The most visible improvement is the updated configure API for the memory connector. Here’s how you set up a hardened instance with retry policy and transaction logging:
from memory_sidecar import MemoryClient
client = MemoryClient(
endpoint="unix:///var/run/mem-sidecar.sock",
session_config={
"heartbeat_interval_s": 10,
"heartbeat_timeout_s": 25,
"on_orhpan": "checkpoint_and_close"
},
retry_policy={
"max_retries": 3,
"base_delay_ms": 200,
"cap_delay_s": 30,
"jitter_factor": 0.25
},
transaction_log="/var/log/mem-sidecar-tx.jsonl"
)
Key points from this snippet:
on_orphan
replaces the old ambiguous timeout_action
—now you explicitly choose between checkpoint_and_close
or abort_quietly
.
transaction_log
enables an append-only log of all memory mutations. This is off by default; enabling it costs ~2% throughput but gives you precise replay for debugging or audit trails.
Because Memory Sidecar remains agent-agnostic, these improvements automatically protect any adapter implementing the standard gRPC contract. Whether your agents are built on LangChain, custom Python workers, or Node services, the sidecar enforces the same session lifecycle and retry boundaries. The installer (hermes-memory-installer
) now includes a --hardening-profile
flag that applies these defaults to all new deployments.

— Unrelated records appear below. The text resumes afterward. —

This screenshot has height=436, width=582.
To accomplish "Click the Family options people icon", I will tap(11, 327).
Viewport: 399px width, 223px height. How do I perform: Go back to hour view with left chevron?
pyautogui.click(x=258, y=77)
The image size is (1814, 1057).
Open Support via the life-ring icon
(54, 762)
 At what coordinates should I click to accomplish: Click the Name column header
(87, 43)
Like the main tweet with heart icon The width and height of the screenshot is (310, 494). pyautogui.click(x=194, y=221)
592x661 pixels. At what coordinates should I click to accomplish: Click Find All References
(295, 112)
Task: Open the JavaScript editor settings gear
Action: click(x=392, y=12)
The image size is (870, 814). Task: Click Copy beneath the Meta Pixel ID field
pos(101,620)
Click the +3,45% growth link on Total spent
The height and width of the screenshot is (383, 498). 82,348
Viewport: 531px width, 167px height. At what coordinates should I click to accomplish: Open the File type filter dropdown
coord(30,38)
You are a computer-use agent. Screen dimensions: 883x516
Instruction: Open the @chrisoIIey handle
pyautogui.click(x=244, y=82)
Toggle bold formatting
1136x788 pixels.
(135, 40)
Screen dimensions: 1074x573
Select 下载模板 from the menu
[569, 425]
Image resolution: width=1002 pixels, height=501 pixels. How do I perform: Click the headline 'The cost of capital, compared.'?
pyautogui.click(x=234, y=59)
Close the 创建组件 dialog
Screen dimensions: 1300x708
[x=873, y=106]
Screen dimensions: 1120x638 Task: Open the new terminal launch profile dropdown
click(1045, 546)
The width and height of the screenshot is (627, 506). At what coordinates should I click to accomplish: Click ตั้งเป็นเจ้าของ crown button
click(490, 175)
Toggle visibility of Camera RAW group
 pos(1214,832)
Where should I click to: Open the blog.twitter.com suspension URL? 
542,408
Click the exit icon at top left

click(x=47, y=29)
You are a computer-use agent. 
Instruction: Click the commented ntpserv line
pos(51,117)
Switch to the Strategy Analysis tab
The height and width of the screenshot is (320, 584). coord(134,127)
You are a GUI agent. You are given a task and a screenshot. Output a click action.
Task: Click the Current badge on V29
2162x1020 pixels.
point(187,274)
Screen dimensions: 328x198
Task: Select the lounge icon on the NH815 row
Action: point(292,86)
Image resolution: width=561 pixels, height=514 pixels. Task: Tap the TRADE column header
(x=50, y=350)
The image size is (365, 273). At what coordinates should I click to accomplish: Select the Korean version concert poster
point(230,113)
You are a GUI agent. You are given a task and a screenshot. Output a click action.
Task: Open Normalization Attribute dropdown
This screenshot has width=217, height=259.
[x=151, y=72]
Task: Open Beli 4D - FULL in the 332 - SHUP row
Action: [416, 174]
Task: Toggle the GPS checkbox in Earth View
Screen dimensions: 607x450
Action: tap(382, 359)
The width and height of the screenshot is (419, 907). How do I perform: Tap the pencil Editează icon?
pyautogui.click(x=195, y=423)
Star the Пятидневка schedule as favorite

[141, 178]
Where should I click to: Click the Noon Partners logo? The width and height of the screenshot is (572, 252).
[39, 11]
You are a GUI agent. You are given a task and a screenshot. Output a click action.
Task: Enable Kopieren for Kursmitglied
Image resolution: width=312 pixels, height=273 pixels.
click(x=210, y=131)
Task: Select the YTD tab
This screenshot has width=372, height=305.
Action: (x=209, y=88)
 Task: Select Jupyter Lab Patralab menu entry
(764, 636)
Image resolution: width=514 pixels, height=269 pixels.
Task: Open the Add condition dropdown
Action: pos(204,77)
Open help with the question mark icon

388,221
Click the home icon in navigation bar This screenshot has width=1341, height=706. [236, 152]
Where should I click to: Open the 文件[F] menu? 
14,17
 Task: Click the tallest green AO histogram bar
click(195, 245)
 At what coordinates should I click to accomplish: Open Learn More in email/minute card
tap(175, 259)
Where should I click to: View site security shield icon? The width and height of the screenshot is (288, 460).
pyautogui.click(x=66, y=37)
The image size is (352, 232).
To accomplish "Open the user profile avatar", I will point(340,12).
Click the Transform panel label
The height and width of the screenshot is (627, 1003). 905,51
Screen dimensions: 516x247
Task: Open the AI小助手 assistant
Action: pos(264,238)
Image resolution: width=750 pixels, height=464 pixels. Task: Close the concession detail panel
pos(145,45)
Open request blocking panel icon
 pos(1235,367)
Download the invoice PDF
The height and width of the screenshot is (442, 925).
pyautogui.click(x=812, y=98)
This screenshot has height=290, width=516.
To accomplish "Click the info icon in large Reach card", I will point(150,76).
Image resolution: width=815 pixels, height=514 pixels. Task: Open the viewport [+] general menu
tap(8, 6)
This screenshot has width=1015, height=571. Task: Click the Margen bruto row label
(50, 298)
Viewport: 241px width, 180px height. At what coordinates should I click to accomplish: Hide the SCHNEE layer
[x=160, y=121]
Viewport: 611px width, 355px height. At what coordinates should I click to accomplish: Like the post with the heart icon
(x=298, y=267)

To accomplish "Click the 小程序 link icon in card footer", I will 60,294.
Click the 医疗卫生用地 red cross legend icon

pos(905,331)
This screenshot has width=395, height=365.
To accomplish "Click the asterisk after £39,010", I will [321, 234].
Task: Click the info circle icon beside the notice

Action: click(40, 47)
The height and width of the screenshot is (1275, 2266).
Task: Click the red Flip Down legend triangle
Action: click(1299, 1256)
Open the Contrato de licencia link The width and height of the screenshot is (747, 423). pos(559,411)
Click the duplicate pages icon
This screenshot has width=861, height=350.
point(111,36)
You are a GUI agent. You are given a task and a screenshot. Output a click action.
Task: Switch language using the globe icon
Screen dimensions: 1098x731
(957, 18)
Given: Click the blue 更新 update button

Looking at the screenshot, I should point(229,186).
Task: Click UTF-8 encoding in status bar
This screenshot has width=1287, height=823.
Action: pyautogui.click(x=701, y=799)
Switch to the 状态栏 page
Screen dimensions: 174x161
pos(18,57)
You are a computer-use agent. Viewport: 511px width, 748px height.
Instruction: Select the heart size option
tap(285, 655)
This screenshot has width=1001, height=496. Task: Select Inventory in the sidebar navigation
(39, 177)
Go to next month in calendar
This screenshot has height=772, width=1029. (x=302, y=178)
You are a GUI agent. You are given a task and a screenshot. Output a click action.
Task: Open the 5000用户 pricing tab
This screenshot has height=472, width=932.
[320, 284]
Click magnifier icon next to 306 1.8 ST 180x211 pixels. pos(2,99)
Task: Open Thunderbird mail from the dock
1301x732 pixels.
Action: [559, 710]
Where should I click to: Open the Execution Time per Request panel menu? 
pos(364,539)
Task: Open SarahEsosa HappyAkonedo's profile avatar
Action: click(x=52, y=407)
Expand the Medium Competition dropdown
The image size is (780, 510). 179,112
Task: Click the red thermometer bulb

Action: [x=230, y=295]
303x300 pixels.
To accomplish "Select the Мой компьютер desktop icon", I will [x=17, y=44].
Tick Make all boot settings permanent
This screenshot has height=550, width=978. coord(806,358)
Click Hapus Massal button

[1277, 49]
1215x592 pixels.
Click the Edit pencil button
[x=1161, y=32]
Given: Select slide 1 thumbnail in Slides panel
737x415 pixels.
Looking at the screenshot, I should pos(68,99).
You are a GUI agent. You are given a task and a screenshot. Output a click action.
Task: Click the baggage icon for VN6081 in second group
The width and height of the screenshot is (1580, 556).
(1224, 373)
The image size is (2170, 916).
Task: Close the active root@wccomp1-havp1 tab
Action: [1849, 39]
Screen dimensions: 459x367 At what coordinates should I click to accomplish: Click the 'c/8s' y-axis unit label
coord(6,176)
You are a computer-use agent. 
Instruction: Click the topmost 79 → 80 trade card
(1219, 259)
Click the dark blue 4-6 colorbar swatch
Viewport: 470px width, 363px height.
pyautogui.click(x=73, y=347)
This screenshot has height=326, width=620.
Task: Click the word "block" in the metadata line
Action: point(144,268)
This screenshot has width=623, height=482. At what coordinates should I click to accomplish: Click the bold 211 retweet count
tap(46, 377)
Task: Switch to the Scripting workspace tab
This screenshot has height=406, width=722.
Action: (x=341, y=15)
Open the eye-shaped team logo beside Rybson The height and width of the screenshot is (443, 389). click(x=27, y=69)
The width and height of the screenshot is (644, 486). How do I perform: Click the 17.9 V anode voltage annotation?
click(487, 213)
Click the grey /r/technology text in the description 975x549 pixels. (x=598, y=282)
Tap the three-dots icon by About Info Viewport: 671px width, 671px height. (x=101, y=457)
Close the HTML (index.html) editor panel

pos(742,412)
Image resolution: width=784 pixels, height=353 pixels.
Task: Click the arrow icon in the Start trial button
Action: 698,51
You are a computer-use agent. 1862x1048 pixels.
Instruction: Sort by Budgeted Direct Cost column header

If you’re upgrading from v3.4.x, note that the timeout_ms
field in session config is deprecated in favor of the two-parameter heartbeat model. The sidecar logs a warning if you use the old field but still respects it during migration. Remove timeout_ms
when you can schedule a config cleanup.
Memory Sidecar v3.5.1 is available now through the hermes-memory-installer package. Run pip install --upgrade hermes-memory-installer
and review the new config
templates in /etc/memory-sidecar/
. No database migrations required—this is purely a runtime stabilization cut.